You are viewing a plain text version of this content. The canonical link for it is here.
Posted to issues@spark.apache.org by "James Hammerton (JIRA)" <ji...@apache.org> on 2016/03/09 11:26:40 UTC

[jira] [Created] (SPARK-13773) UDF being applied to filtered data

James Hammerton created SPARK-13773:
---------------------------------------

             Summary: UDF being applied to filtered data 
                 Key: SPARK-13773
                 URL: https://issues.apache.org/jira/browse/SPARK-13773
             Project: Spark
          Issue Type: Bug
    Affects Versions: 1.6.0
            Reporter: James Hammerton


Give the following code:
{code:title=ReproduceSparkBug.scala|borderStyle=solid}
import scala.reflect.runtime.universe
import org.apache.spark.SparkContext
import org.apache.spark.sql.SQLContext
import org.apache.spark.sql.functions.udf
import org.apache.spark.sql.types.DataTypes
import org.apache.spark.sql.types.StructField
import org.apache.spark.sql.types.StructType
import org.apache.spark.SparkConf

object ReproduceSparkBug {
  def main(args: Array[String]): Unit = {
    val conf = new SparkConf().setMaster("local")
      .setAppName("ReproduceSparkBug")
      .set("spark.serializer", "org.apache.spark.serializer.KryoSerializer")
    val schema = StructType(Array(
      StructField("userId", DataTypes.StringType),
      StructField("objectId", DataTypes.StringType),
      StructField("eventName", DataTypes.StringType),
      StructField("eventJson", DataTypes.StringType),
      StructField("timestamp", DataTypes.LongType)))

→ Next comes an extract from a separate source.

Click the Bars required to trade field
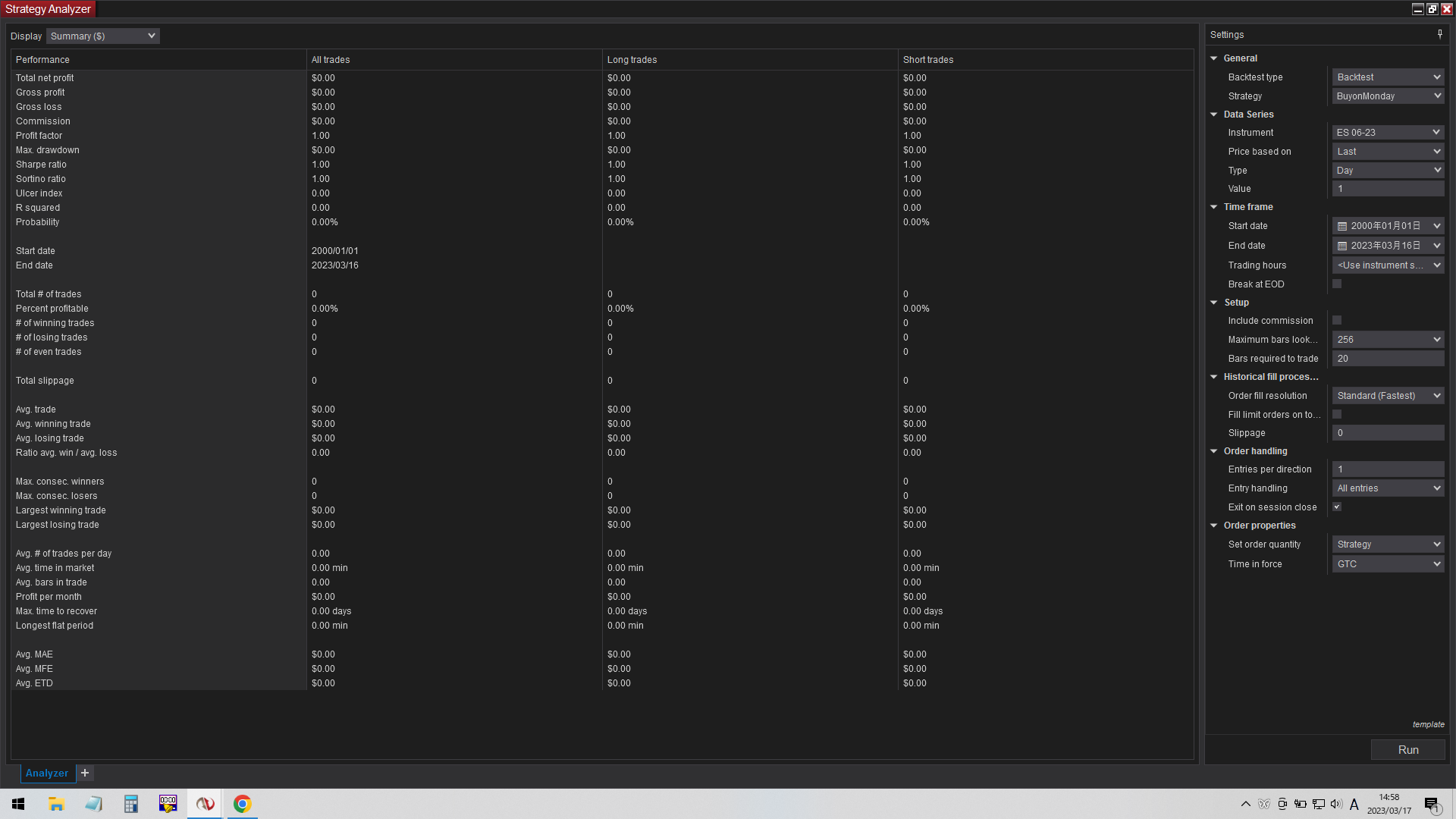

    val sc = new SparkContext(conf)

    val sqlContext = new SQLContext(sc)
    val df = sqlContext.read.format("com.databricks.spark.csv")
      .option("delimiter", "\t")
      .option("header", "false")
      .schema(schema).load("src/test/resources/foo.txt")

    val filtered = df.filter((df("eventName")).endsWith("Created"))

    val extracted = filtered.select(filtered(EventFieldNames.ObjectId), 
      extractorUDF(filtered("eventJson"), filtered("objectId"), filtered("userId")) as "info")

    extracted.filter((extracted("info")).notEqual("NO REFS")).collect.map(r => (r.getString(0), r.getString(1))).foreach(println(_))
    sc.stop()
  }

  def extractorUDF = udf(extractor(_: String, _: String, _: String))
  def extractor(eventJson: String, objectId: String, userId: String): String = {
    println(eventJson + ":" + objectId + ":" + userId)
    eventJson + ":" + objectId + ":" + userId
  }
}
{code}

If "src/test/resources" contains the following:
{noformat}
113	0c38c6c327224e43a46f663b6424612f	Created	{"field":"value"}	1000
113	0c38c6c327224e43a46f663b6424612f	LabelRemoved	{"this":"should not appear"}	1000
{noformat}

Then the code outputs the following to std out:

{noformat}
{"field":"value"}:0c38c6c327224e43a46f663b6424612f:113
{"field":"value"}:0c38c6c327224e43a46f663b6424612f:113
{"this":"should not appear"}:0c38c6c327224e43a46f663b6424612f:113
(0c38c6c327224e43a46f663b6424612f,{"field":"value"}:0c38c6c327224e43a46f663b6424612f:113)
{noformat}

If the first filter is cached (i.e. we write 'val filtered = df.filter((df("eventName")).endsWith("Created")).cache'), then only the first and last lines appear.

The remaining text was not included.